A verbatim restatement of the data, free of pictures, is what you should output.

Data section:
BEGIN

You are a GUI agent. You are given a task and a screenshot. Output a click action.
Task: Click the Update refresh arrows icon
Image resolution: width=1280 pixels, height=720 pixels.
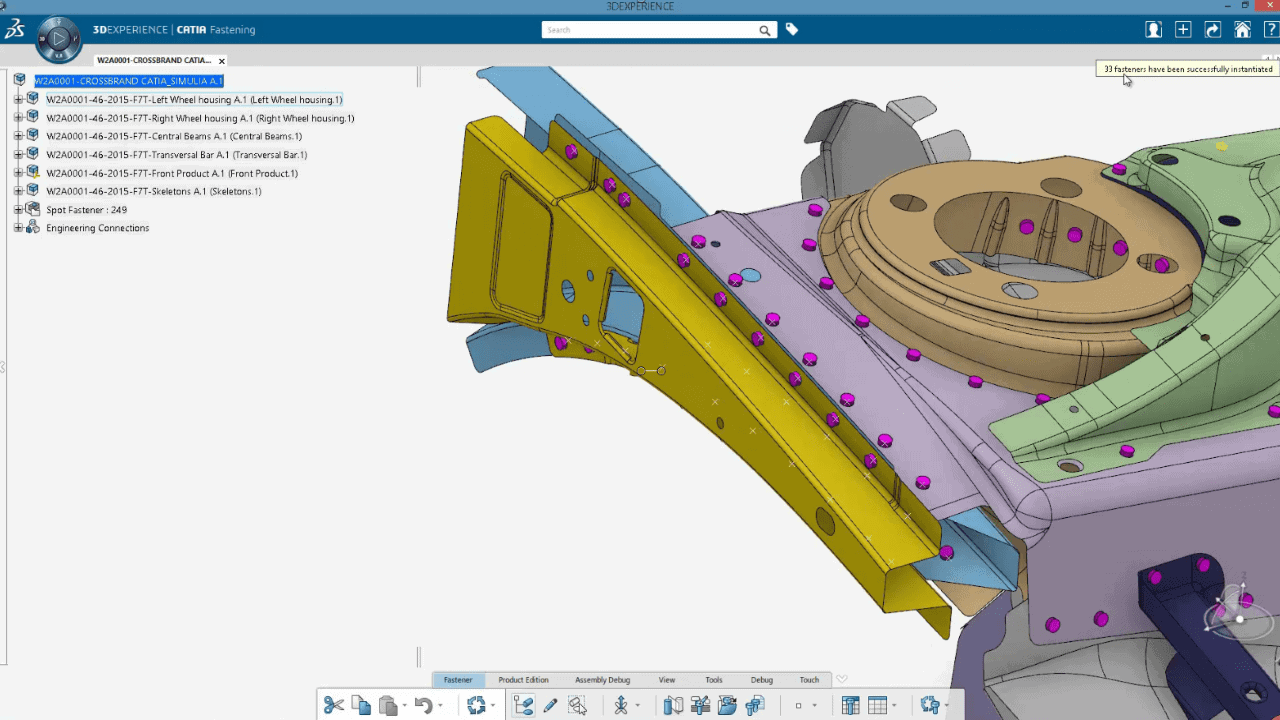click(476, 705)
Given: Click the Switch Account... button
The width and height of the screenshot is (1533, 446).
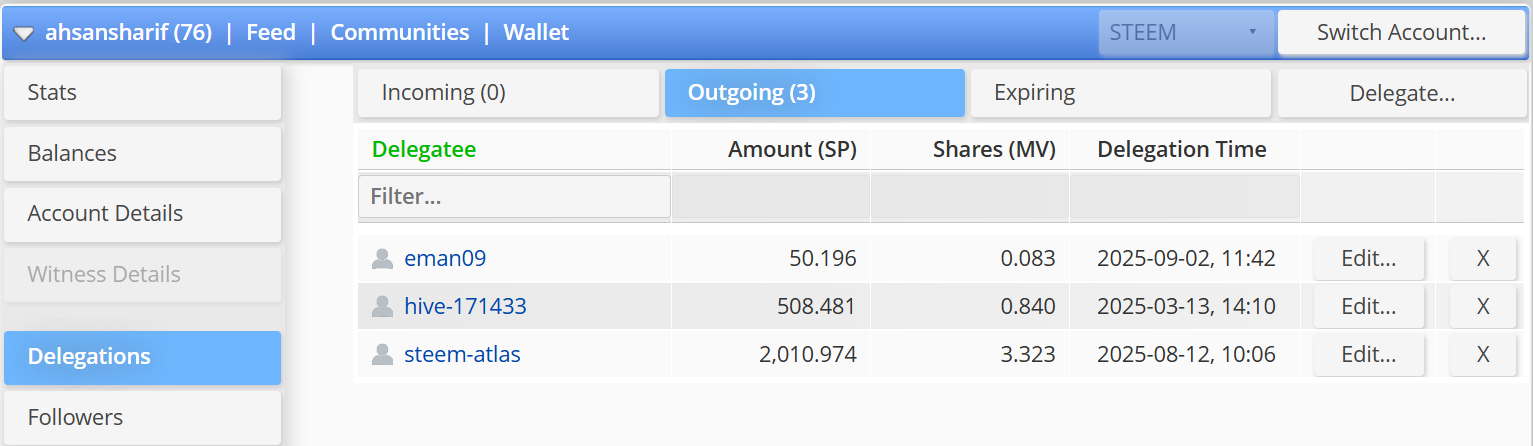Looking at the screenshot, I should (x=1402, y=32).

END

Written response:
You are a GUI agent. You are given a task and a screenshot. Output a click action.
Task: Click the Update refresh arrows icon
Image resolution: width=1280 pixels, height=720 pixels.
click(476, 705)
Given: Click the Switch Account... button
The width and height of the screenshot is (1533, 446).
Looking at the screenshot, I should (x=1402, y=32).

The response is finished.